A prática de apostas online tem gerado preocupação entre os
empregadores, pois afeta diretamente a produtividade dos funcionários. Além do
tempo dedicado ao jogo, há relatos de atrasos, descumprimento de tarefas e até
mesmo pedidos recorrentes de adiantamento salarial para cobrir perdas
financeiras.
Quando o trabalhador atua em instituições financeiras ou tem acesso a
recursos da empresa, os riscos são ainda maiores, podendo resultar em situações
de improbidade.
Demissões por jogos online
Para a advogada Caren Benevento, sócia do Benevento Advocacia e
pesquisadora do Grupo de Estudos de Direito Contemporâneo do Trabalho e da
Seguridade Social da USP, a demissão por justa causa exige uma abordagem
cuidadosa. "A justa causa é uma medida extrema e deve ser aplicada com base em
provas concretas e inquestionáveis. As cortes trabalhistas tendem a adotar uma
visão protetiva ao trabalhador, exigindo que a empresa demonstre a
habitualidade da conduta e sua gravidade. Além disso, a imediatidade na
aplicação da punição é essencial, pois a demora pode ser interpretada como um
perdão tácito da empresa".
Riscos jurídicos da demissão por justa causa
As apostas causam dependência e problemas psiquiátricos. O jogo
patológico é um distúrbio psiquiátrico reconhecido pela OMS através da CID
F-63.0. Os principais sinais do Jogo Patológico (ludopatia) incluem a obsessão
com jogos de azar, a necessidade crescente de apostar quantias cada vez maiores
para alcançar a mesma satisfação e a experiência de sintomas de abstinência
quando não se joga. Essas características podem afetar a vida cotidiana do
indivíduo, prejudicando relacionamentos e responsabilidades profissionais.
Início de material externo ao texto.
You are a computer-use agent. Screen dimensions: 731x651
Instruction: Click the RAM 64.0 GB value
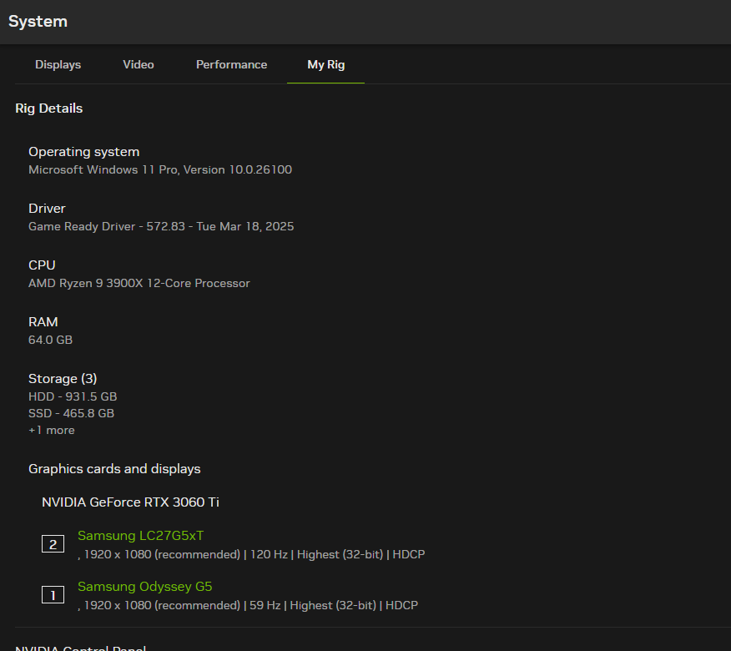point(50,340)
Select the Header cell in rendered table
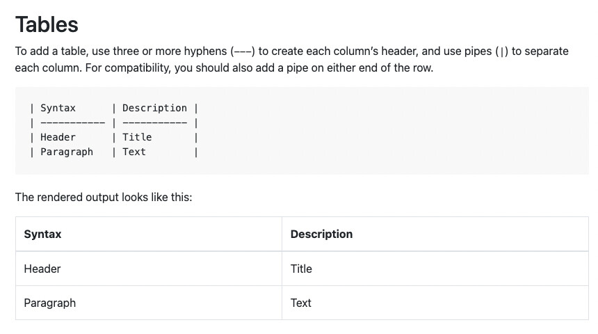The image size is (598, 334). coord(149,269)
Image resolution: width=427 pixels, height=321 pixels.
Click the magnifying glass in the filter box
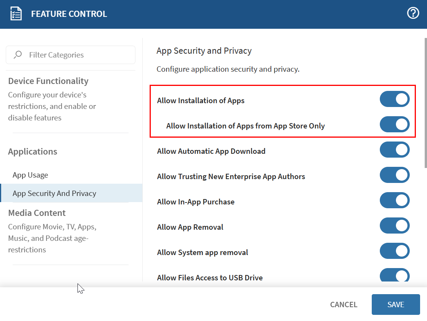18,54
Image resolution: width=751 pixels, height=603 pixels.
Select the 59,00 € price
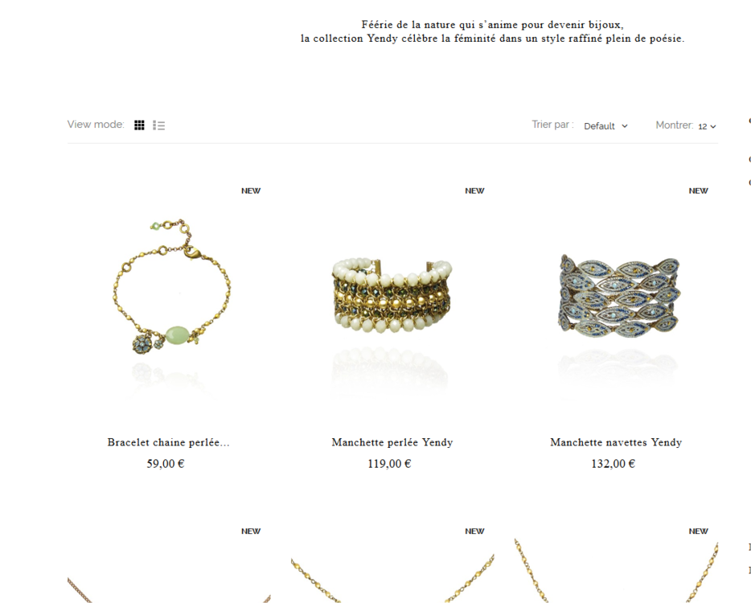(x=166, y=464)
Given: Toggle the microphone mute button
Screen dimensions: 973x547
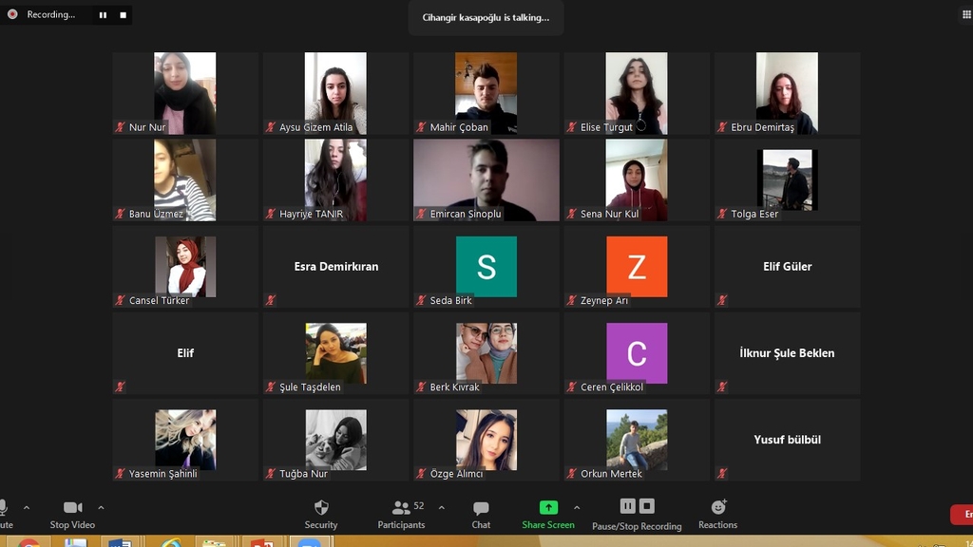Looking at the screenshot, I should point(4,513).
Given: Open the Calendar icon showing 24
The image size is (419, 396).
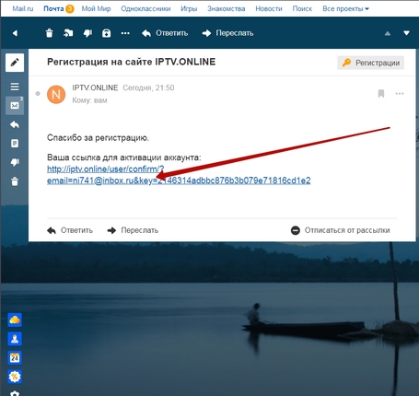Looking at the screenshot, I should pyautogui.click(x=15, y=357).
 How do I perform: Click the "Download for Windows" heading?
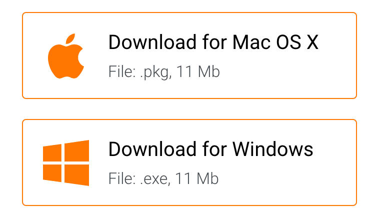(211, 149)
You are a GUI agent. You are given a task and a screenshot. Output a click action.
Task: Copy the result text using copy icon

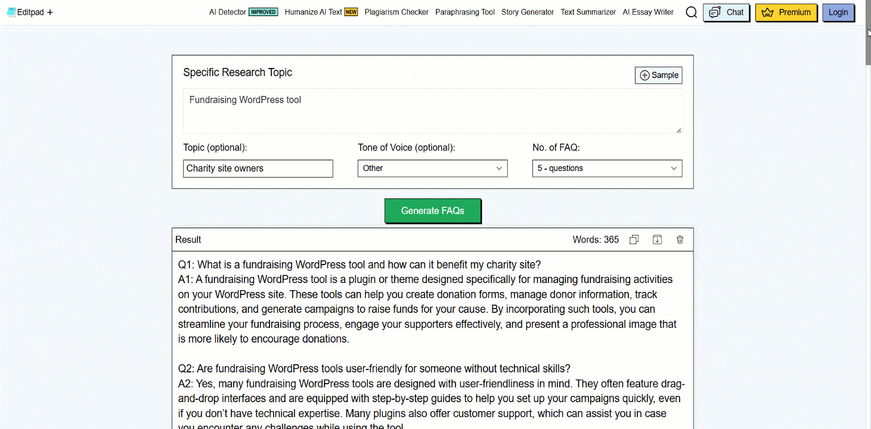click(x=634, y=240)
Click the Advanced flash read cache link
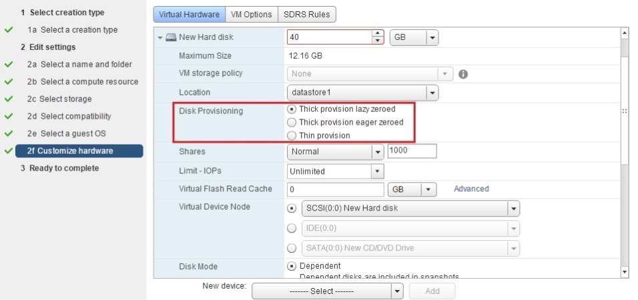 pyautogui.click(x=471, y=189)
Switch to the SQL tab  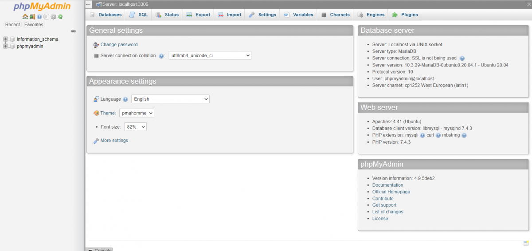[x=139, y=15]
Mesmo quando há comprovação da prática, a reversão da demissão por justa causa
na Justiça do Trabalho não é incomum. "Um dos fatores que podem levar à
anulação da dispensa é o diagnóstico de ludopatia, reconhecido pela Organização
Mundial da Saúde (OMS) como um transtorno psiquiátrico.
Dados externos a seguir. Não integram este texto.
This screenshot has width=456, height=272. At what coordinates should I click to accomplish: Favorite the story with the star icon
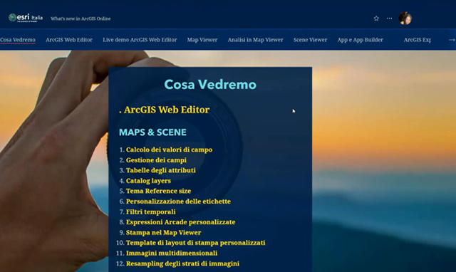(376, 19)
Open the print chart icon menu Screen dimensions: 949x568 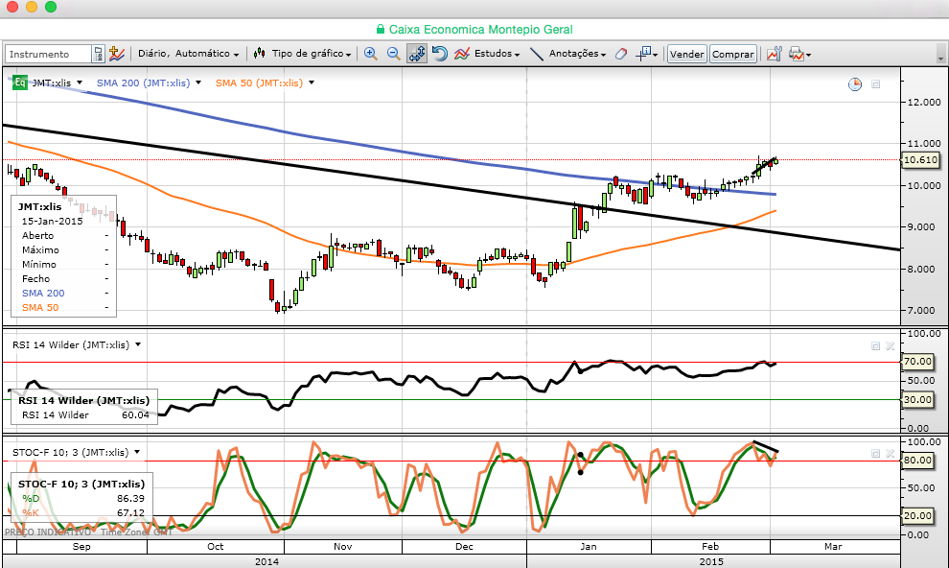pyautogui.click(x=799, y=54)
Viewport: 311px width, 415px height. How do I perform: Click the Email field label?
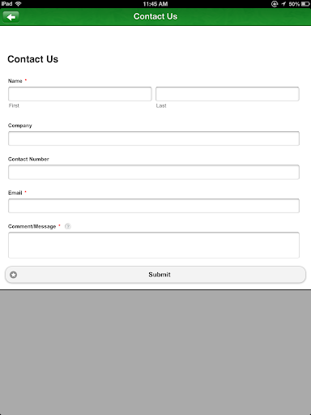click(x=15, y=193)
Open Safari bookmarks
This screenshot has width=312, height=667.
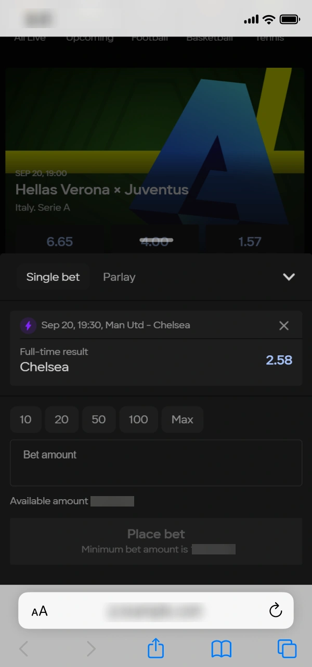point(221,648)

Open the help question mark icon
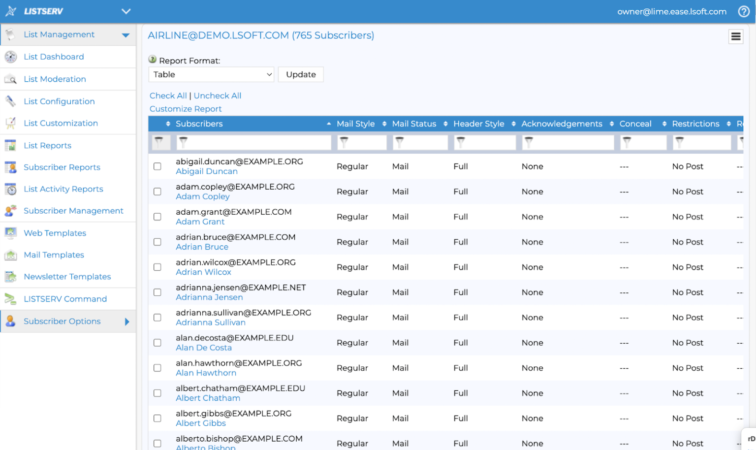(744, 11)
Quando a empresa demite um funcionário diagnosticado com esse distúrbio
sem oferecer suporte ou tratamento, pode ser acusada de dispensa discriminatória",
explica a advogada.
Outro ponto de atenção é a
necessidade de seguir corretamente o procedimento disciplinar. Aplicar
múltiplas punições para o mesmo ato, como primeiro advertir e alguns dias
depois demitir por justa causa, pode invalidar a rescisão. Além disso,
tribunais costumam exigir provas robustas, como registros de acessos às
plataformas, depoimentos de testemunhas e documentos que comprovem a frequência
da prática.
Medidas preventivas para as empresas
Para evitar situações que possam gerar litígios trabalhistas, as
empresas podem adotar algumas medidas preventivas, tais como:
- Incluir regras sobre apostas no ambiente de trabalho nos códigos de
conduta e políticas internas;
- Promover a conscientização dos colaboradores sobre os impactos da
prática;
- Treinar gestores para identificar comportamentos que indiquem
envolvimento excessivo com jogos de azar;
- Em casos extremos, conduzir uma investigação interna rigorosa antes de
aplicar a justa causa;
- Caso um funcionário apresente sinais de dependência, considerar oferecer
suporte psiquiátrico antes de decidir pela demissão.
"O crescimento do setor de apostas online impõe desafios para empresas e
trabalhadores. Manter uma política clara e bem estruturada sobre o tema pode
evitar conflitos e minimizar riscos trabalhistas, garantindo um ambiente
corporativo mais produtivo e equilibrado", avalia Benevento.